This Court incorporates, in its entirety and by reference, this Court's January 18, 2019 Memorandum and Order finding "cause" and directing the appointment of a Chapter 11 case trustee by the United States Trustee. See (Dkt. No. 526) for a more detailed discussion of the lengthy and acrimonious background history among the various interested parties.
Stays pending appeal arising out of bankruptcy court orders are subject to the provisions of FED. R. BANKR. P. 8007. A Rule 8007(a)(1) motion for a stay pending appeal "may only be granted if there is a valid appeal pending." See, for example, Glassman, Edwards, Wyatt, Tuttle & Cox, P.C. v. Wade (In re Wade), 500 B.R. 896, 902 (Bankr. W.D. Tenn. 2013). In determining whether a stay pending appeal should be granted pursuant to FED. R. BANKR. P. 8007(a)(1), four factors ordinarily are considered, and they provide as follows:
Nken v. Holder, 556 U.S. 418, 434 (2009) (citation omitted); see also Mich. Coal. of Radioactive Material Users, Inc. v. Griepentrog, 945 F.2d 150, 153 (6th Cir. 1991) (using similar factors in making a Rule 8007(a)(1) determination); In re Wade, 500 B.R. at 906 (emphasis added); cf. Hilton v. Braunskill, 481 U.S. 770, 776 (1987) (indicating that the factors are the same under FED. R. CIV. P. 62(c) and FED. R. APP. P. 8(a)). "These factors are not prerequisites that must be met but are interrelated considerations that must be balanced together." Griepentrog, 945 F.2d at 153; see also Unsecured Creditors Comm. of DeLorean Motor Co. v. DeLorean & DeLorean Motor Co. (In re DeLorean Motor Co.), 755 F.2d 1223, 1229 (6th Cir. 1985). The first two factors are the most critical. Nken, 556 U.S. at 433-34 (recognizing the above four factors as the "traditional standard" for stays pending appeal). In balancing these factors, "[t]he strength of the likelihood of success on the merits that needs to be demonstrated is inversely proportional to the amount of irreparable harm that will be suffered if a stay does not issue." Baker v. Adams Cty./Ohio Valley Sch. Bd., 310 F.3d 927, 928 (6th Cir. 2002). "However, in order to justify a stay . . ., the [movant] must demonstrate at least serious questions going to the merits and irreparable harm that decidedly outweighs the harm that will be inflicted on others if a stay is granted." Id. As the moving party, Mr.

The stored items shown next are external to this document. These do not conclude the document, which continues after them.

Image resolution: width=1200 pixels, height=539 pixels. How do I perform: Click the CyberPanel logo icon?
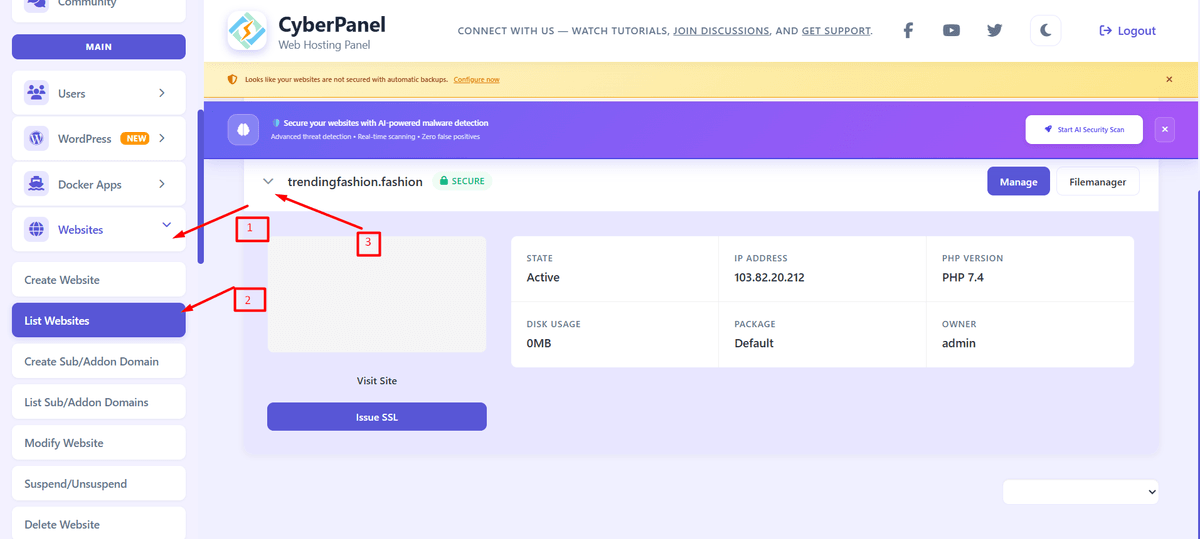[246, 31]

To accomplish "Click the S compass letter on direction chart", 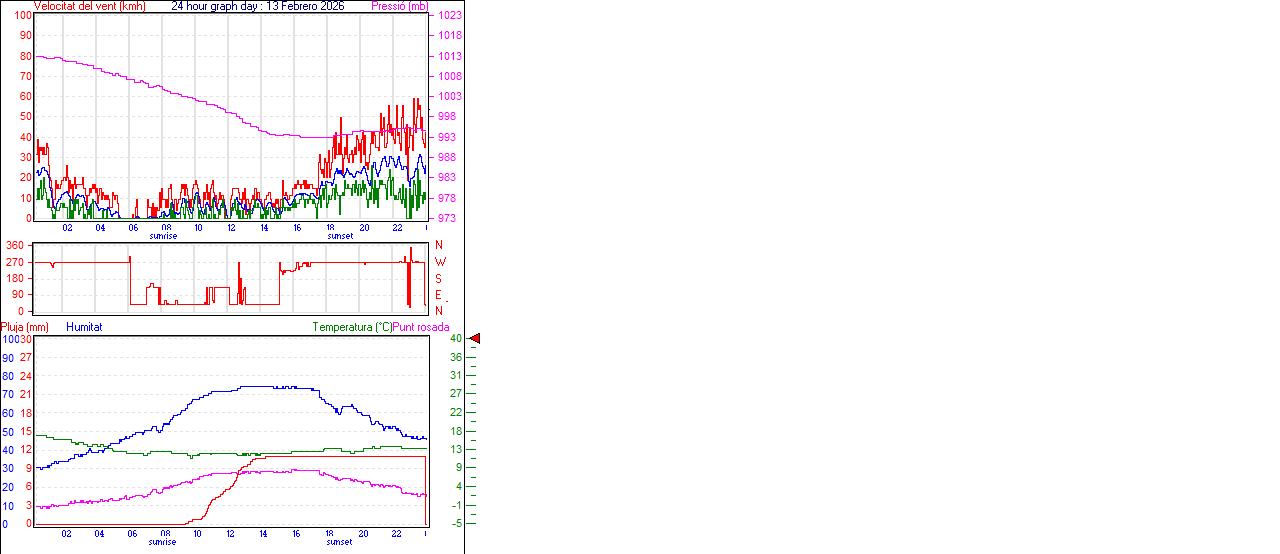I will (x=439, y=278).
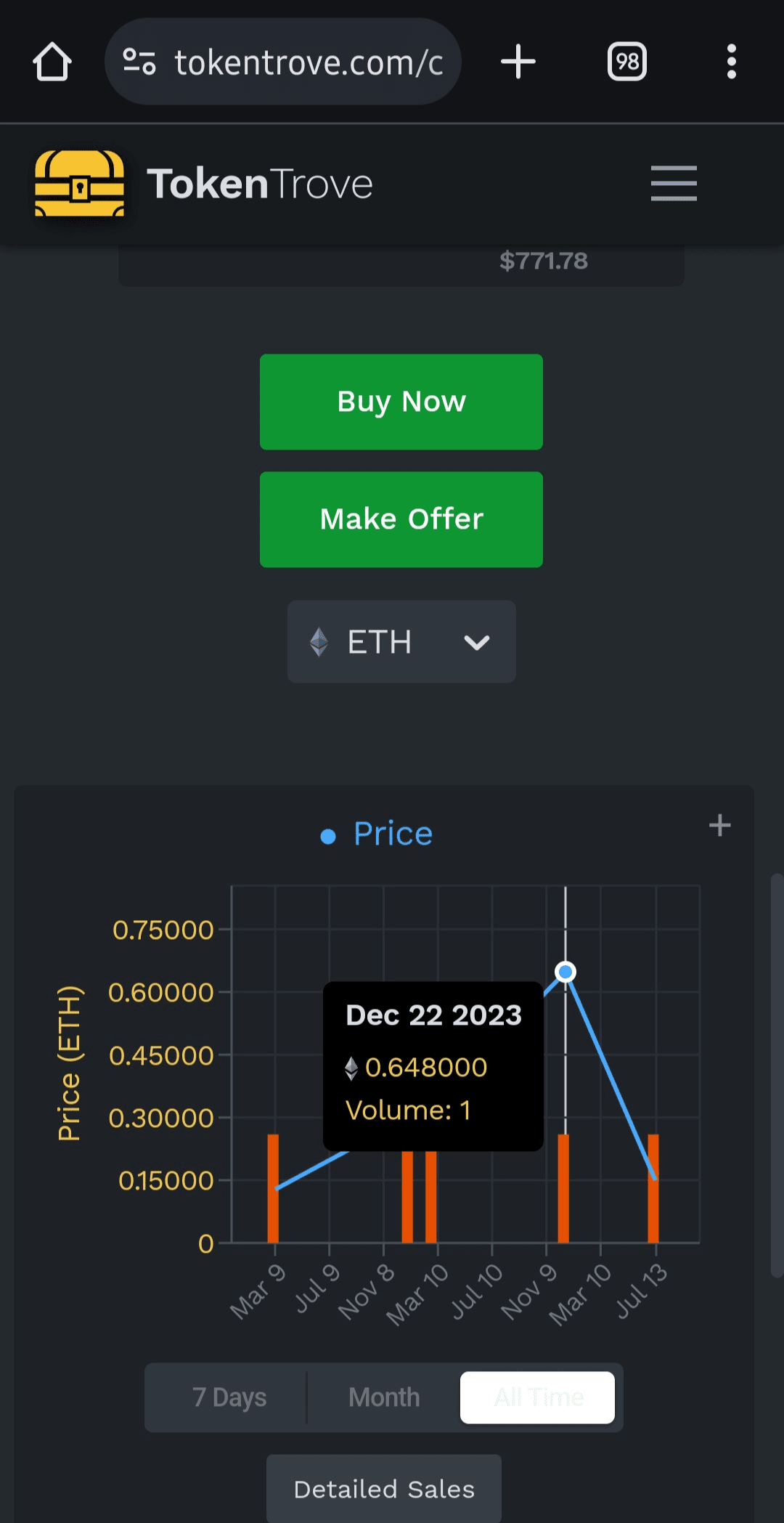The height and width of the screenshot is (1523, 784).
Task: Click the tokentrove.com address bar
Action: coord(309,62)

Thomas has the burden of showing that he is entitled to a stay pending appeal. See Serv. Emps. Int'l Union Local 1 v. Husted, 698 F.3d 341, 343 (6th Cir. 2012); see also Overstreet v. Lexington-Fayette Urban Cty. Gov't, 305 F.3d 566, 573 (6th Cir. 2002).
The Sixth Circuit Court of Appeals seems to use a stricter standard when analyzing the first factor. See Mason Cty. Med. Ass'n v. Knebel, 563 F.2d 256 (6th Cir. 1977) (upholding the denial of a stay in part because the likelihood of success on the merits was "remote"). Therefore, the mere "possibility" of success on the merits is not enough to justify a stay under FED. R. BANKR. P. 8007. Id. at 261 n.4. Instead, there must be "a strong or substantial likelihood or probability of success on the merits." Id. For purposes of the first factor, Mr. Thomas would need to show that this Court has abused its discretion in directing the appointment of a Chapter 11 case trustee, and Mr. Thomas has failed to do so here.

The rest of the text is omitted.